--- Kutipan Dokumen ---
----

Tampilkan postingan dengan label Pemilu. Tampilkan semua postingan
Tampilkan postingan dengan label Pemilu. Tampilkan semua postingan

Selasa, 01 April 2014

Rakyat Indonesia Ingin Jokowi, Bukan Megawati!



Jokowi sedang blusukan di Jatim (courtesy foto Kompas)
Dalam seminggu terakhir, serangan terhadap Joko Widodo atau Jokowi, yang telah diajukan PDIP untuk menjadi calon Presiden dalam pemilihan Presiden mendatang, kian gencar. Salah satu serangan yang dilakukan bahwa Jokowi adalah ‘Capres boneka’. Benarkah demikian adanya?

Pertanyaan berikutnya, kemanakah Jokowi dalam beberapa hari? Spanduk Jokowi hanya sedikit saja yang terlihat di Ibu Kota. Iklan Jokowi pun tak ada. Yang ada adalah iklan Capres partai-partai lain yang menguasai dan gencar di televisi-televisi, yang notabene dimiliki dan atau berafiliasi dengan partai politik. Yang muncul ke permukaan adalah imej Megawati Soekarnoputri, sang ketua Partai Demokrasi Indoensia-Perjuangan (PDIP).

Gambar-gambar Jokowi di spanduk-spanduk lebih sedikit, dibanding gambar-gambar Megawati, yang dianggap sebagian pengamat sebagai sosok pemimpin yang tidak efektif. Ada kesan rakyat mulai khawatir bila Jokowi “tenggelam”, Indonesia bakal dipimpin oleh seorang sosok Capres lain, yang dapat membawa Indonesia ke situasi yang lebih buruk. Rupanya, belakangan Jokowi sedang blusukan ke berbagai daerah untuk menyapa rakyat. Jokowi perlu segera tampil kedepan, dan tidak menjadi bulan-bulanan dari serangan para lawan politiknya.

Di Hong Kong, para TKI rupanya mengidolakan Jokowi. Hanya sekitar 7,000 surat suara untuk pemilihan legislatif yang dicoblos, sisanya 100,000 tidak dicoblos. Sebagian besar urung mencoblos karena tak ada gambar Jokowi. Mereka lupa bahwa pemilihan pertama (9 April) adalah pemilihan untuk memilih anggota DPR (legislatif). Setelah itu, partai-partai yang lolos threshold akan mencalonkan calon Presiden. Rupanya mereka menunggu Pemilihan Presiden 9 Juli nanti.

----

--- Data yang Diberikan ---
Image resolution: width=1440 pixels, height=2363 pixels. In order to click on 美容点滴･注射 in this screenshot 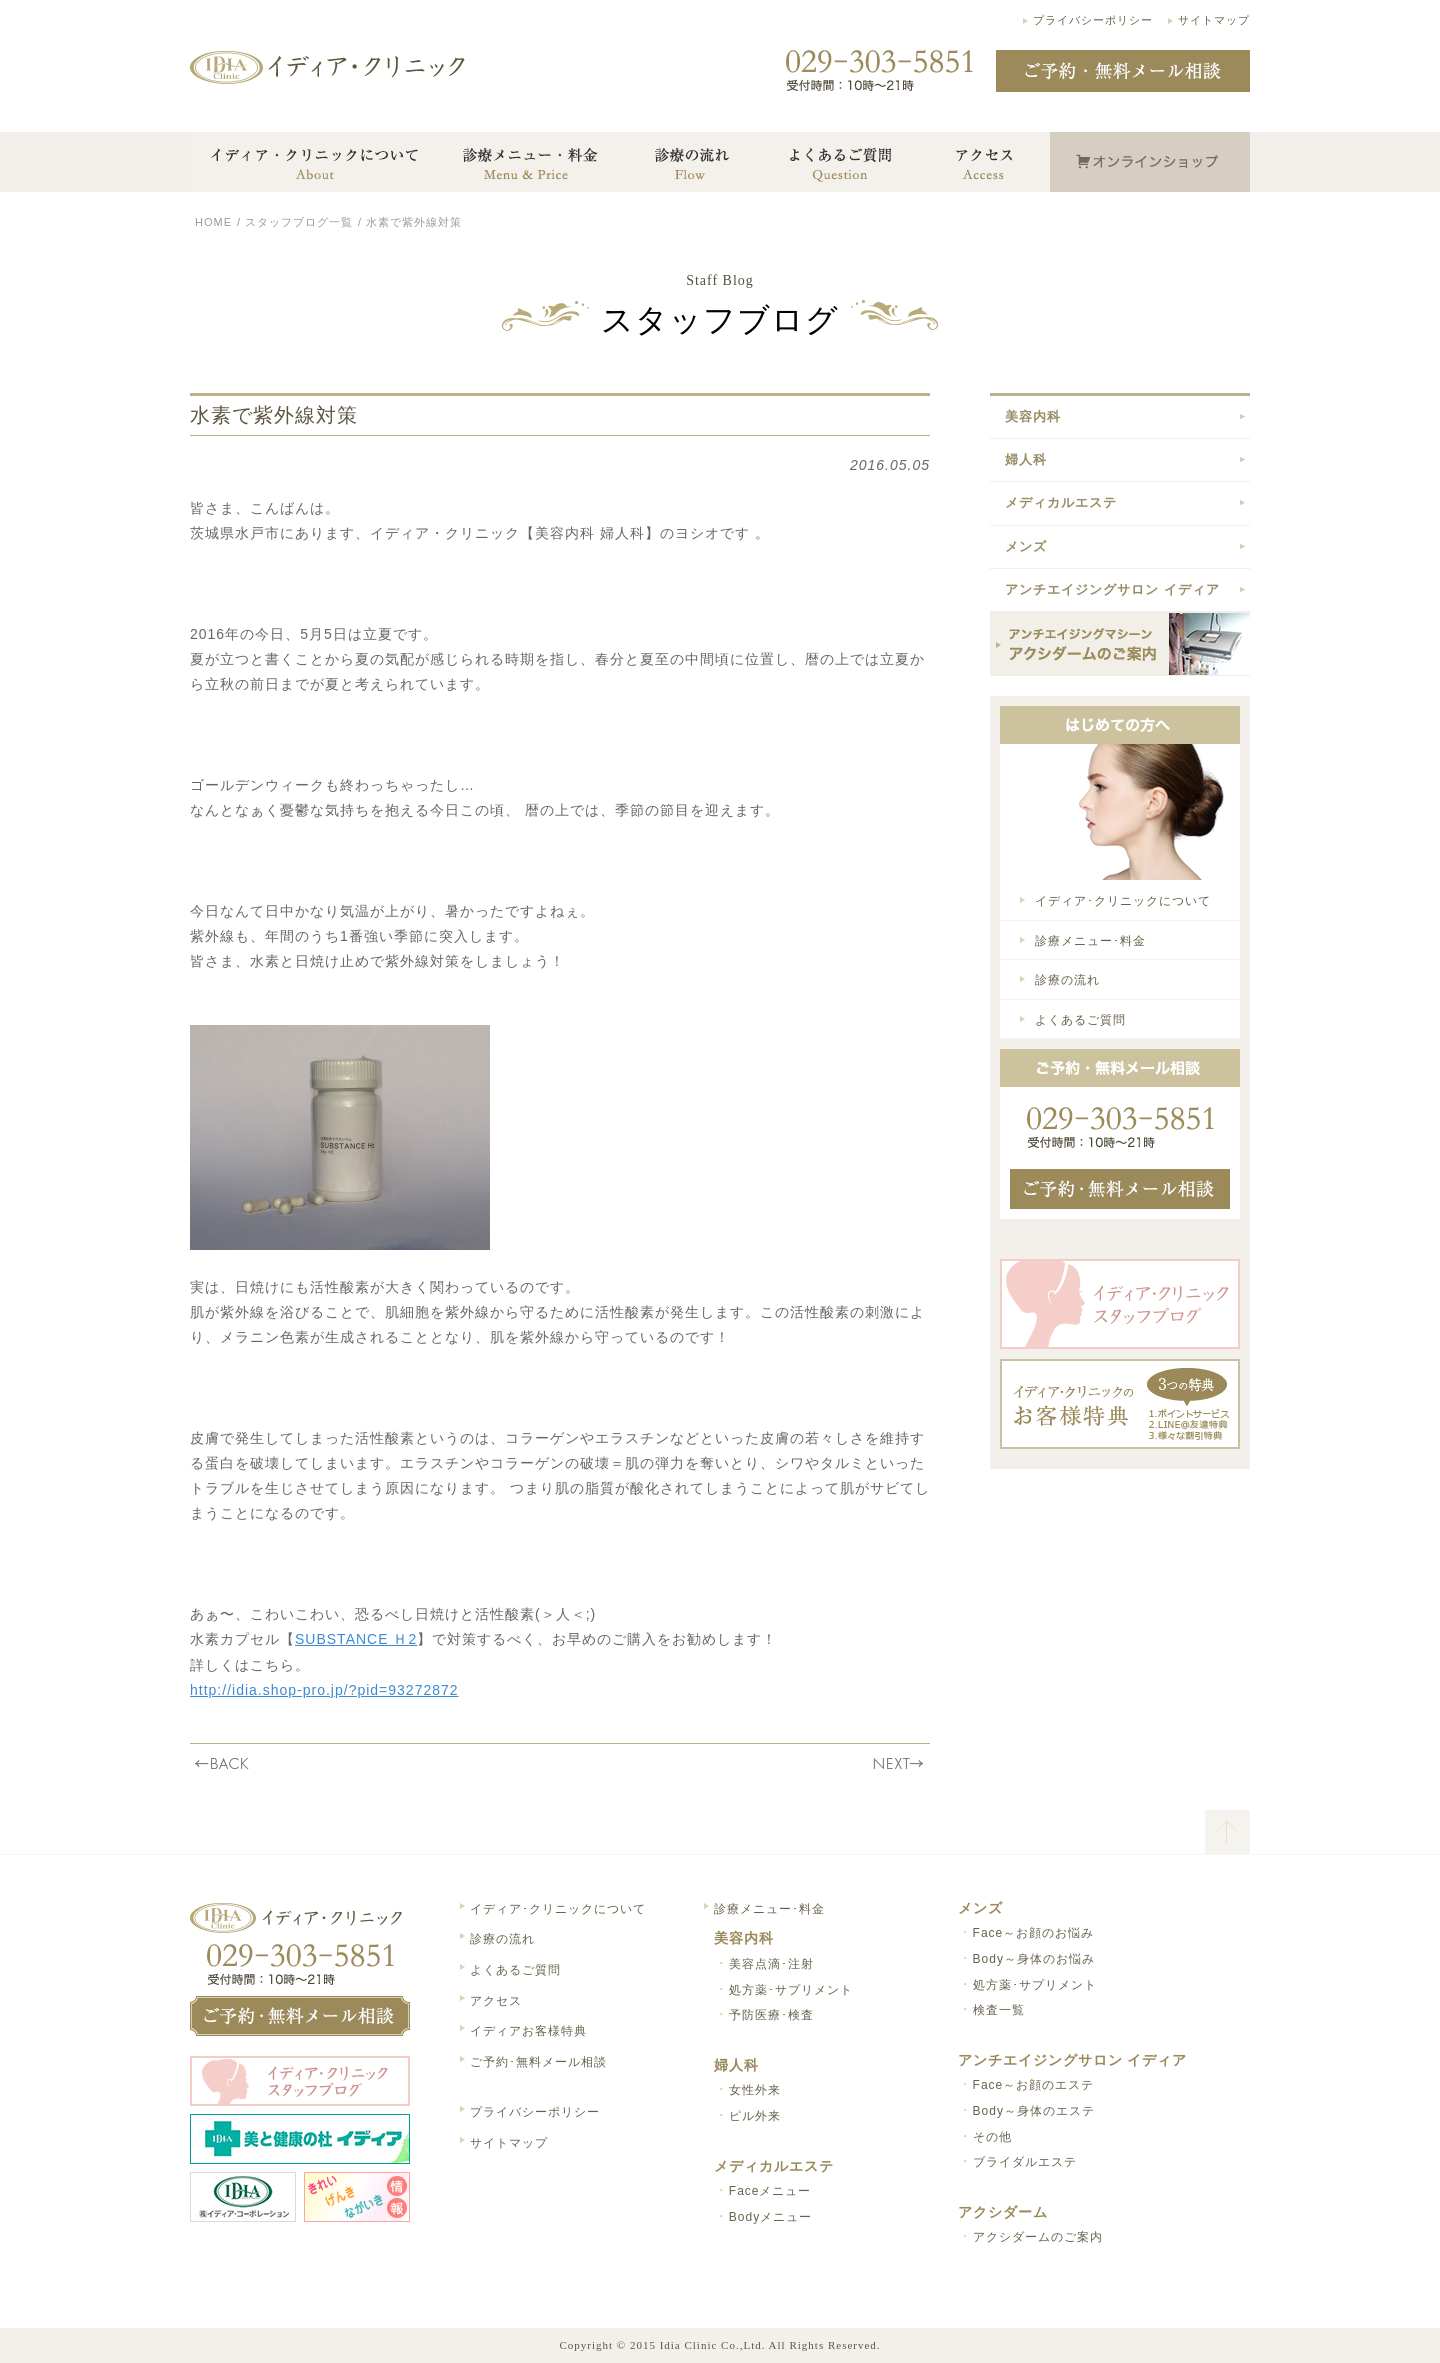, I will do `click(771, 1964)`.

----

--- Yang Harus Dilakukan ---
1. Dalam tulisan tentang Jokowi, jelaskan mengapa sebagian besar TKI di Hong Kong tidak mencoblos surat suara pemilihan legislatif.
2. Menurut tulisan tentang Jokowi, kapan Pemilihan Presiden akan diadakan?
3. Silakan lanjutkan tulisan tentang Jokowi mulai setelah kalimat terakhirnya.

--- Sebagai Tanggapan ---
1. Sebagian besar TKI di Hong Kong urung mencoblos karena tidak ada gambar Jokowi. Mereka lupa bahwa pemilihan pertama pada 9 April adalah pemilihan anggota DPR (legislatif), dan rupanya mereka menunggu Pemilihan Presiden 9 Juli.

2. Pada 9 Juli.

3.
Seorang warga Indonesia di sebuah negara Amerika Selatan membuat catatan di wall facebooknya. “Ini pertama kali saya coblos di luar negeri. Tapi tak ada gambar Jokowi, jadi males. Yang ada gambar-gambar wajah para calon DPR yang tidak saya kenal. Maka saya mencoba mendengar suara hati, dan menusuk sosok tertentu sambil berharap, bila beliau terpilih, dia akan menyuarakan suara saya, suara mayoritas warga yang memilih dia.”

Jokowi memang sosok fenomenal. Benarkah ia tokoh boneka? Jawabannya, “ya, Jokowi adalah bonekanya rakyat”. Jokowi bukan pula sang boneka yang dipeluk-peluk oleh seorang tokoh partai.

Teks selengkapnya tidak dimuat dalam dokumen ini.